The benefits of having no or few parameters in a method

I’m going over the multi-video series on refactoring a mortgage calculator. Mosh says to basically group methods by similar activity (MortgageCalculator and MortgageReport), and he shows us how to pull out similar parameters and turn them into fields in those classes and then remove them as parameters from the methods. He says that what you want in these cases is to have as few parameters in the methods as possible, turning as many as you can into fields to be shared by methods inside of the class. I get HOW to do this, but I’m not quite sure WHY this structure is better than it was before refactoring. Can anyone give me some pointers on the benefits of writing code in this way over the way it started? Thanks!

In general, the more parameters that a method has, the more complicated it is to understand the method. This is especially true when the parameters have the same type.

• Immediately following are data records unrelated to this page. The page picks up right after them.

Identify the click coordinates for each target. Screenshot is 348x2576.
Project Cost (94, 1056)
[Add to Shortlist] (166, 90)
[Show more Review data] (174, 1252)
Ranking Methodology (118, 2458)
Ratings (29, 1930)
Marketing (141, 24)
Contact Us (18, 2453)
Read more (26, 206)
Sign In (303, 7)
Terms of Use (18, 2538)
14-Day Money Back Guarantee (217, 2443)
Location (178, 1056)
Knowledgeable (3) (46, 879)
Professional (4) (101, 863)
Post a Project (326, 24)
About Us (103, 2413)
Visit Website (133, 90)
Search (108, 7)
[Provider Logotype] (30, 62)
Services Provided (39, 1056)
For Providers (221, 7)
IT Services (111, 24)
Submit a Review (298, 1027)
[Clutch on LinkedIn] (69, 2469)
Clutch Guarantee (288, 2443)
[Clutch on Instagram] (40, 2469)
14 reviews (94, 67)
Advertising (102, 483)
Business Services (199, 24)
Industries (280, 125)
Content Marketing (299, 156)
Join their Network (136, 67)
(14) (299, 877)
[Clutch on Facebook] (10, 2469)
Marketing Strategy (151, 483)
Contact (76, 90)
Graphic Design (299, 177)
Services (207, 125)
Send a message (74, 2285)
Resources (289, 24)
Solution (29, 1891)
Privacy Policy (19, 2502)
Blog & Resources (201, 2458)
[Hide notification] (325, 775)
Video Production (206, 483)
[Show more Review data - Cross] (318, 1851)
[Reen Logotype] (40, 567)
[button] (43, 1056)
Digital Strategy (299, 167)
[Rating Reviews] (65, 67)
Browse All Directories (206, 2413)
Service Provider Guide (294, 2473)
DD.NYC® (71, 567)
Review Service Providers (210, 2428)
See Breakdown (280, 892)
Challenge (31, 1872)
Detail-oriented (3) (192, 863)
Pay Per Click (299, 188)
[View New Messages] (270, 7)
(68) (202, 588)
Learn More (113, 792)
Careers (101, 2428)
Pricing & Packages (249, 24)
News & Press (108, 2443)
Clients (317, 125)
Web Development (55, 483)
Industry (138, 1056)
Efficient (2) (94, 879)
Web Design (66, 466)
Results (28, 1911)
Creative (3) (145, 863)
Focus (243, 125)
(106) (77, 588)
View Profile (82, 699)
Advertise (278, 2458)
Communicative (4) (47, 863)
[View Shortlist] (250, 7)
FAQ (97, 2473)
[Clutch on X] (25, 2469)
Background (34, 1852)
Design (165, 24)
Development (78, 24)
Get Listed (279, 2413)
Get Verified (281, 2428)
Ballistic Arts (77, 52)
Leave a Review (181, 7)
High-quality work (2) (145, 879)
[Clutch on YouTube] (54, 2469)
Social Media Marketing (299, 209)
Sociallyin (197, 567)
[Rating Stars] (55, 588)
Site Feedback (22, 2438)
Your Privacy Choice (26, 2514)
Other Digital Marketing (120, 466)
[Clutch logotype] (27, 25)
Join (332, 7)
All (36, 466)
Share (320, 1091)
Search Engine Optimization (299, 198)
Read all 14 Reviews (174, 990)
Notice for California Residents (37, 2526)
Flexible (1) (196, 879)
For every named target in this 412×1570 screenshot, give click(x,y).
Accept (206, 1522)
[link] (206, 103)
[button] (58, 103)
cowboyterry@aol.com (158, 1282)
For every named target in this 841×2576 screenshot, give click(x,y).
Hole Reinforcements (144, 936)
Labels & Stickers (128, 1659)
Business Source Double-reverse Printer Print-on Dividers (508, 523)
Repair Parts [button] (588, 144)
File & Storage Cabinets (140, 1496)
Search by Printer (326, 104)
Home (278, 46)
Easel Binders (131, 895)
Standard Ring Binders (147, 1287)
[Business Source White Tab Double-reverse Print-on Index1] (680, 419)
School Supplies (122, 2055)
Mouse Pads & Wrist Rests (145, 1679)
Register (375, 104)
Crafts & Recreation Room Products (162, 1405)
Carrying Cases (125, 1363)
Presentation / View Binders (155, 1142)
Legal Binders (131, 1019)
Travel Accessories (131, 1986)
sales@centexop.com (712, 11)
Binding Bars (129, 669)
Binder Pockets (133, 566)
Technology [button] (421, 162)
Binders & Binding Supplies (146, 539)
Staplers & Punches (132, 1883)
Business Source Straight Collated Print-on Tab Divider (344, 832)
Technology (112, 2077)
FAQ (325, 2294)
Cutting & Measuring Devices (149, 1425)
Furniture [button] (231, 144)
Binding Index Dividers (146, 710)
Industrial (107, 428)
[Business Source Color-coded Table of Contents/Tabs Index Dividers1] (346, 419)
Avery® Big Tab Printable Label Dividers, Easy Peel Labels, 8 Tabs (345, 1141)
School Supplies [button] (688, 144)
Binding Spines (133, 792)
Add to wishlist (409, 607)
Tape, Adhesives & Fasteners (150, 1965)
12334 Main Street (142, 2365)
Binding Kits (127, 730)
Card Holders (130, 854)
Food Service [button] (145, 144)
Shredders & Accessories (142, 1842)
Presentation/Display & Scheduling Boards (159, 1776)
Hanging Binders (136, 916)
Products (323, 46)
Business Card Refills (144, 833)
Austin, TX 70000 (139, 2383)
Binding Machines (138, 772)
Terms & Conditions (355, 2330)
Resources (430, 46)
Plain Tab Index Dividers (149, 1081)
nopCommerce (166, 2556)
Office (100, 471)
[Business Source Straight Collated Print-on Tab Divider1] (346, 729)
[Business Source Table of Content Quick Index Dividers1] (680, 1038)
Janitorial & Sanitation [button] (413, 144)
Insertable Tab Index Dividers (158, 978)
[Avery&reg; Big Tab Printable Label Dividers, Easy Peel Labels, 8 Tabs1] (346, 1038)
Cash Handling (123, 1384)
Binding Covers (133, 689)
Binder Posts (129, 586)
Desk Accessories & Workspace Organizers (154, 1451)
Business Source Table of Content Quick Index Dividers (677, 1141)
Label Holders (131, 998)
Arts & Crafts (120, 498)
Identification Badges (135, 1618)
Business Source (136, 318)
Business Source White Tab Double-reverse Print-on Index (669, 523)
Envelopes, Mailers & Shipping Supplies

For example, consider this method:

int doSomething(boolean isGood, boolean isTrue, boolean isBeautiful) { ... }

Now the callers have to put three booleans in order which can look like this:

int result = doSomething(true, false, true);

It is really difficult to read that code and remember what order the parameters were in and it increases the chances of making a mistake. For example, imagine going “wait, was the second parameter isGood or isBeautiful…” and trying to review this code. Nightmare.

In contrast, suppose the booleans were part of the state on an object and then we could just call doSomething with no parameters:

int result = someObjectWithState.doSomething();

See how you are much less likely to make a mistake there?

Here is an article that is effectively borrowing from Joshua Block’s Effective Java on the topic:

If you have the time, I highly recommend reading Effective Java since it has very good wisdom on writing good Java code. I also recommend Uncle Bob’s Clean Code series which is generically useful across all programming languages.